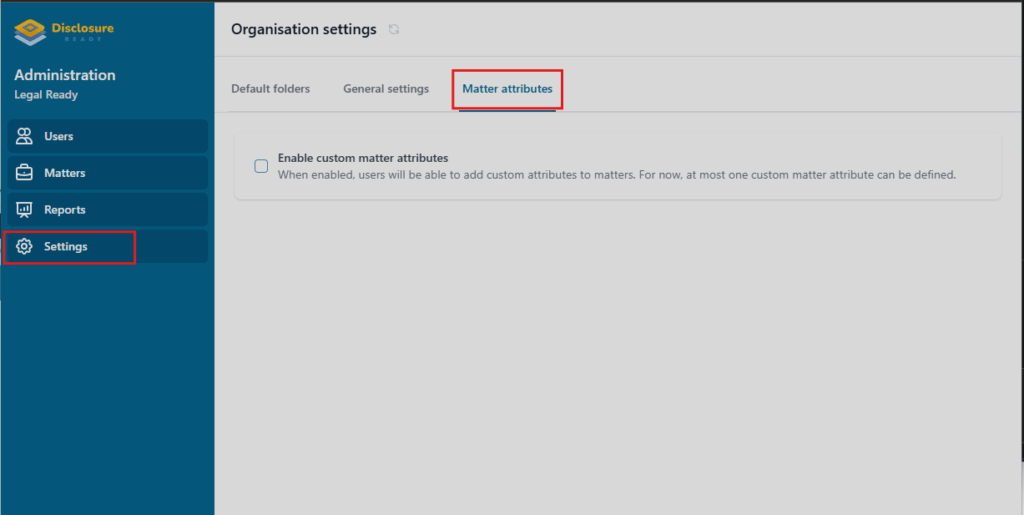
Task: Click the refresh icon beside Organisation settings
Action: [x=394, y=30]
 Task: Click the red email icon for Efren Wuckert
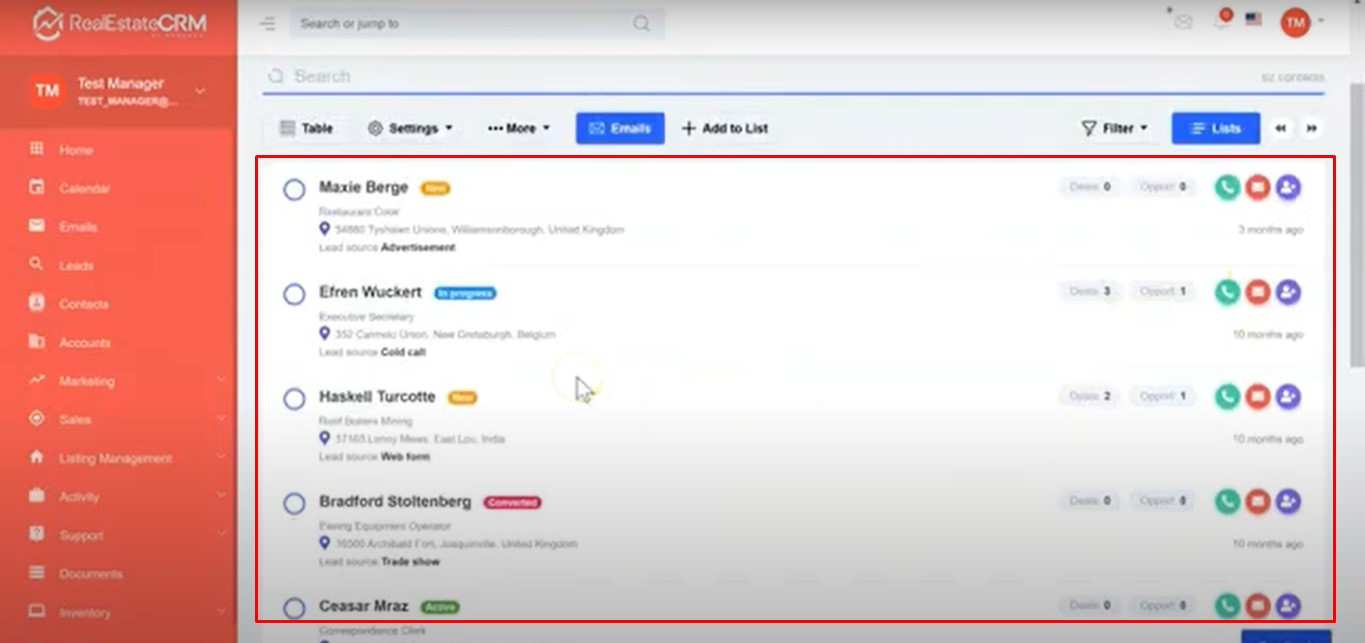click(x=1258, y=292)
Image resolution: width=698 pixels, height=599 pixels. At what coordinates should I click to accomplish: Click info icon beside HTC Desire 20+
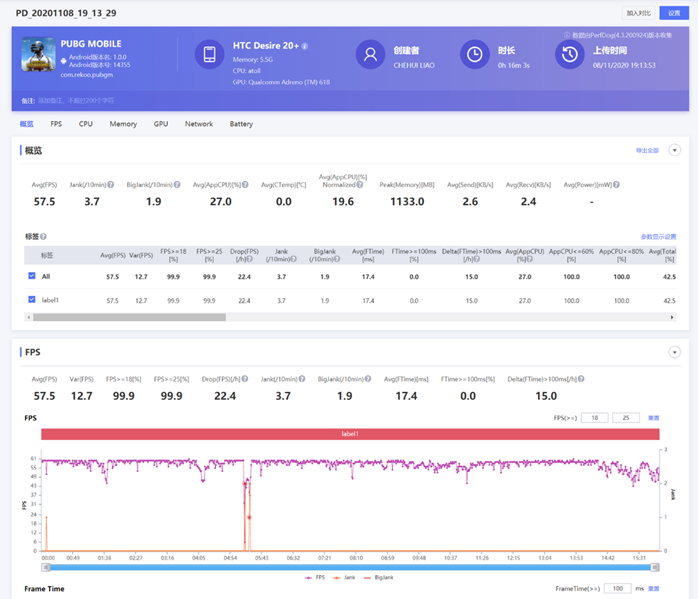(x=305, y=46)
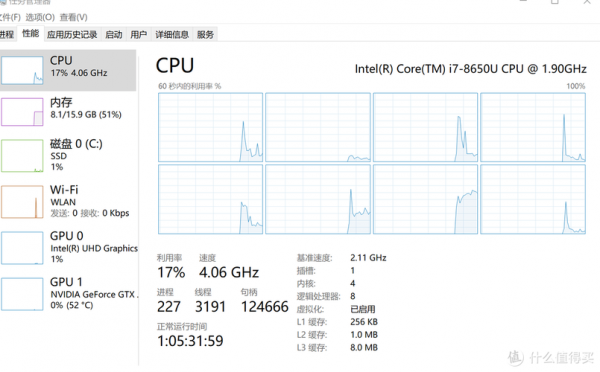Click the first logical processor graph
This screenshot has width=600, height=372.
pos(210,127)
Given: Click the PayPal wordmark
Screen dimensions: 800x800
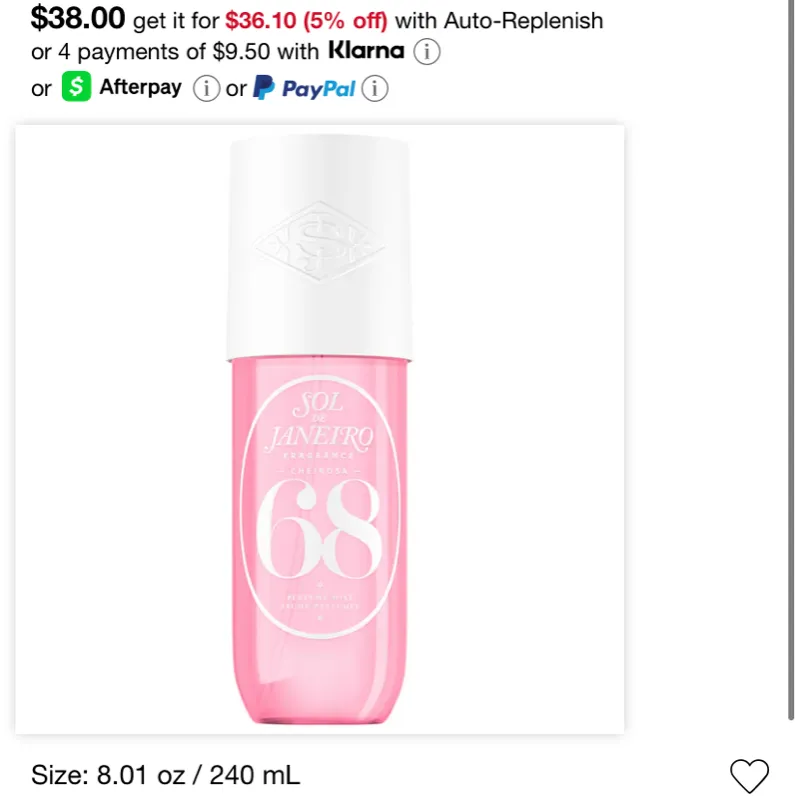Looking at the screenshot, I should click(x=318, y=89).
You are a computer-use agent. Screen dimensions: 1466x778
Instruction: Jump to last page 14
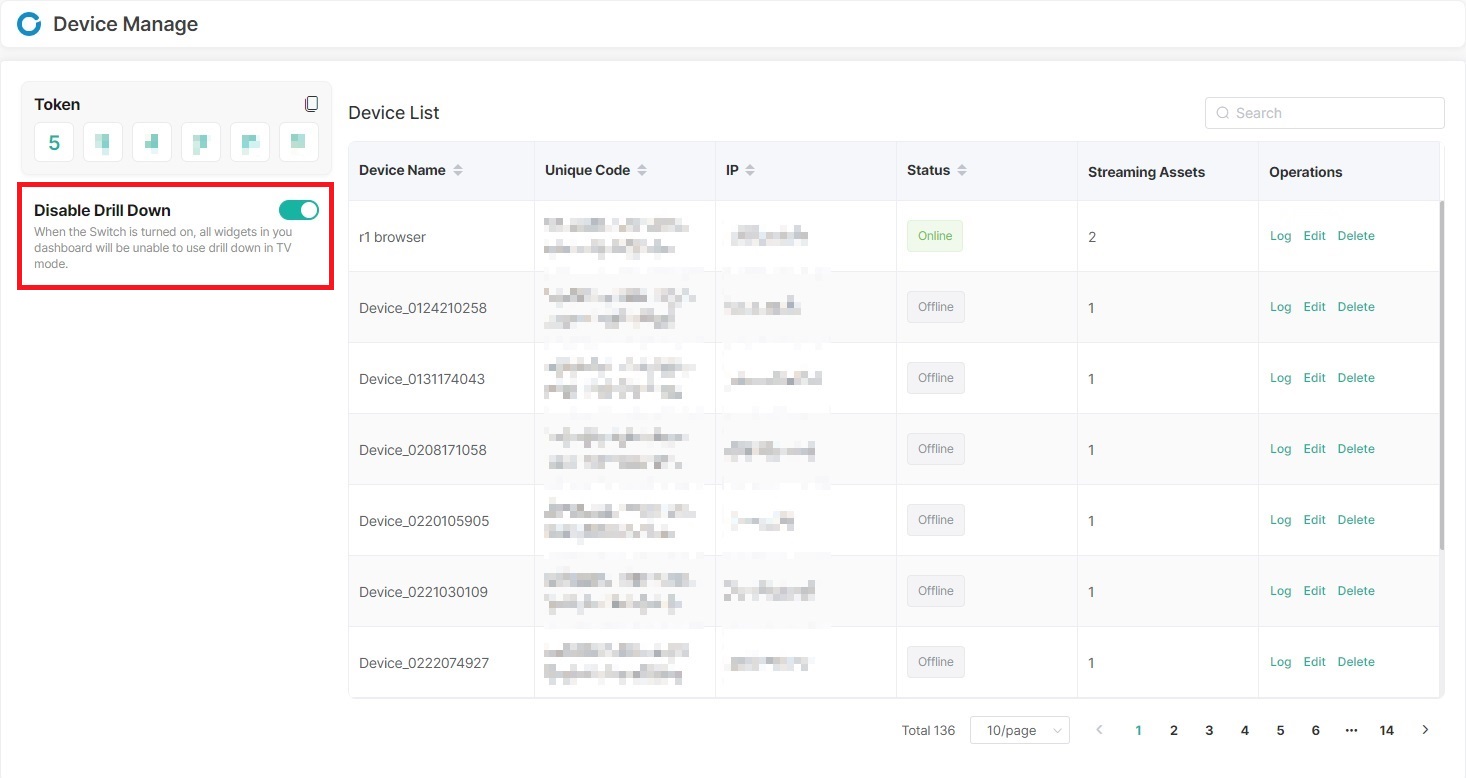click(x=1386, y=730)
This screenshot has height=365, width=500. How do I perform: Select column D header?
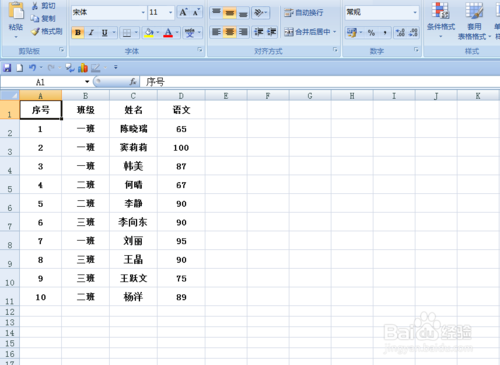[181, 96]
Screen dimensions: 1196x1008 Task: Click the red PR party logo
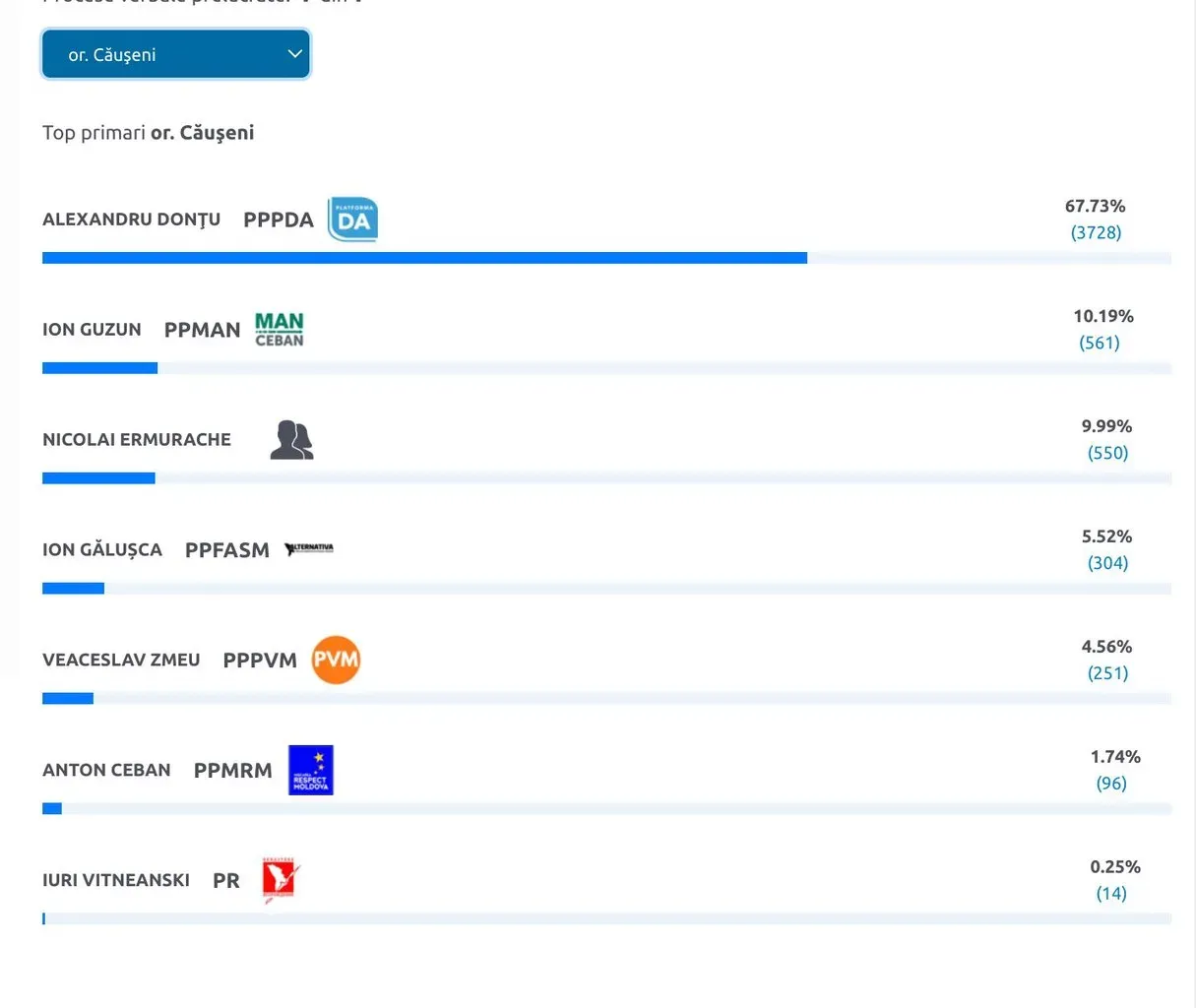pyautogui.click(x=280, y=880)
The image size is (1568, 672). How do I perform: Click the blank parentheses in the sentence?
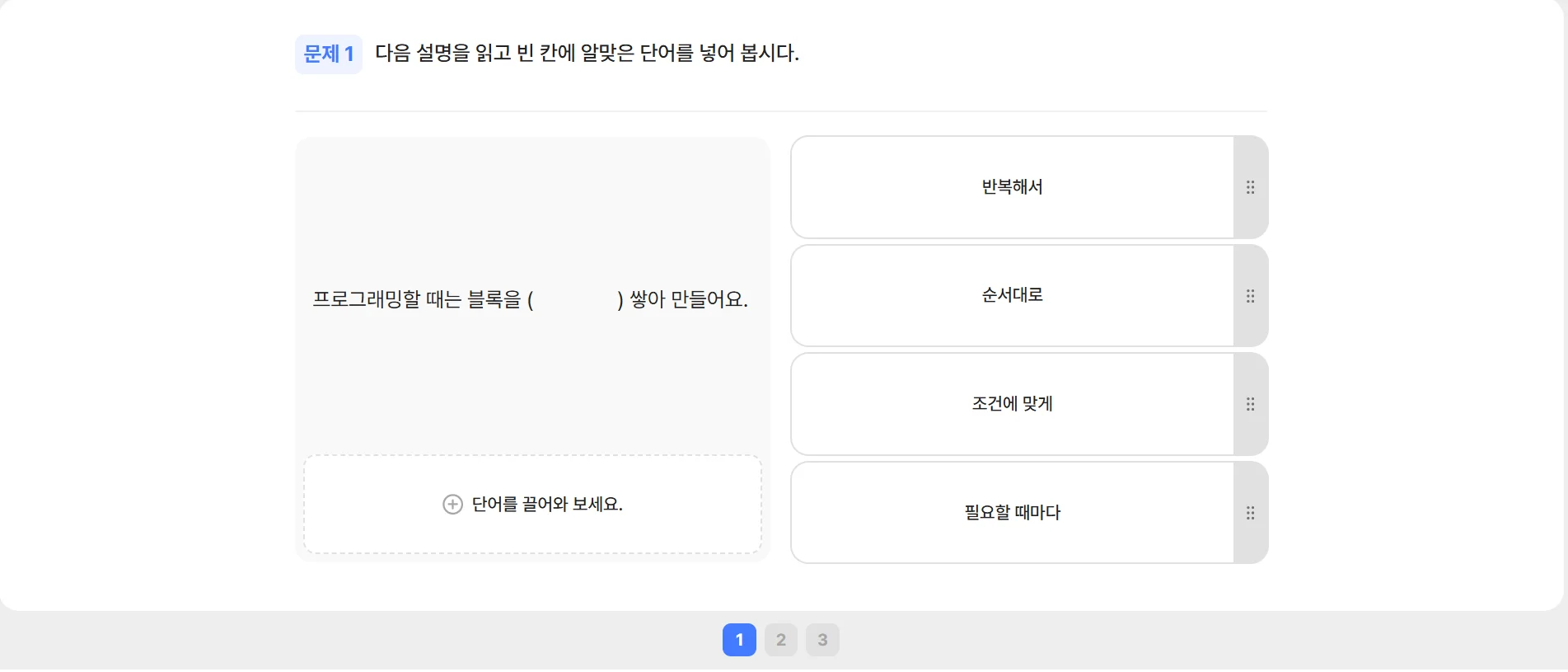pos(575,299)
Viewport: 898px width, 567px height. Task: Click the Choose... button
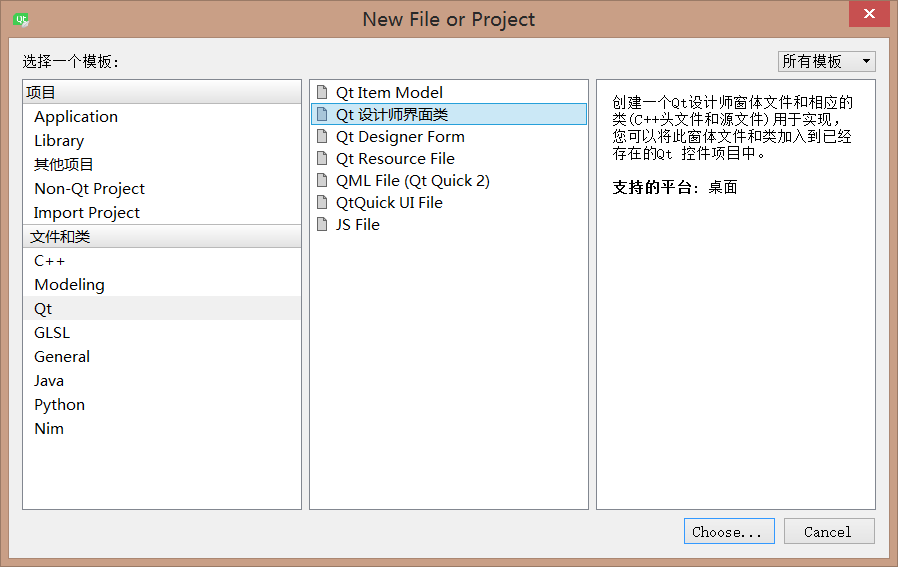(729, 531)
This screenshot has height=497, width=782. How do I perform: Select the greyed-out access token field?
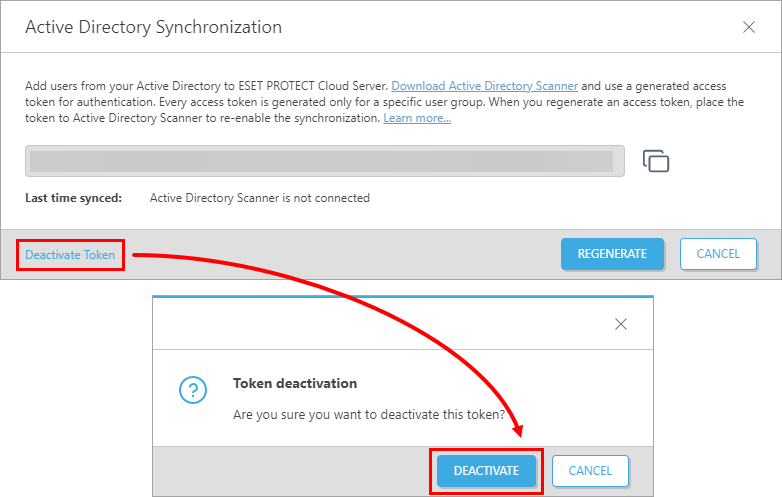(x=325, y=161)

*****

→ PROBLEM STATEMENT:
Lay out every line of the records above as a Markdown table with two columns, Row and Line, numbering each row and skipping blank lines. Leave the pictures out.

→ THE REPLY:
| Row | Line |
|---|---|
| 1 | Task: Click the refresh icon beside Organisation settings |
| 2 | Action: [x=394, y=30] |
| 3 |  Task: Click the red email icon for Efren Wuckert |
| 4 | click(x=1258, y=292) |
| 5 | Image resolution: width=698 pixels, height=599 pixels. At what coordinates should I click to accomplish: Click info icon beside HTC Desire 20+ |
| 6 | (x=305, y=46) |
| 7 | Click the first logical processor graph |
| 8 | This screenshot has width=600, height=372. |
| 9 | pos(210,127) |
| 10 | Given: Click the PayPal wordmark |
| 11 | Screen dimensions: 800x800 |
| 12 | Looking at the screenshot, I should click(x=318, y=89). |
| 13 | You are a computer-use agent. Screen dimensions: 1466x778 |
| 14 | Instruction: Jump to last page 14 |
| 15 | click(x=1386, y=730) |
| 16 | This screenshot has height=365, width=500. How do I perform: Select column D header? |
| 17 | [181, 96] |
| 18 | Screen dimensions: 1196x1008 Task: Click the red PR party logo |
| 19 | pyautogui.click(x=280, y=880) |
| 20 | The image size is (1568, 672). How do I perform: Click the blank parentheses in the sentence? |
| 21 | pos(575,299) |
| 22 | Viewport: 898px width, 567px height. Task: Click the Choose... button |
| 23 | (729, 531) |
| 24 | This screenshot has height=497, width=782. How do I perform: Select the greyed-out access token field? |
| 25 | (x=325, y=161) |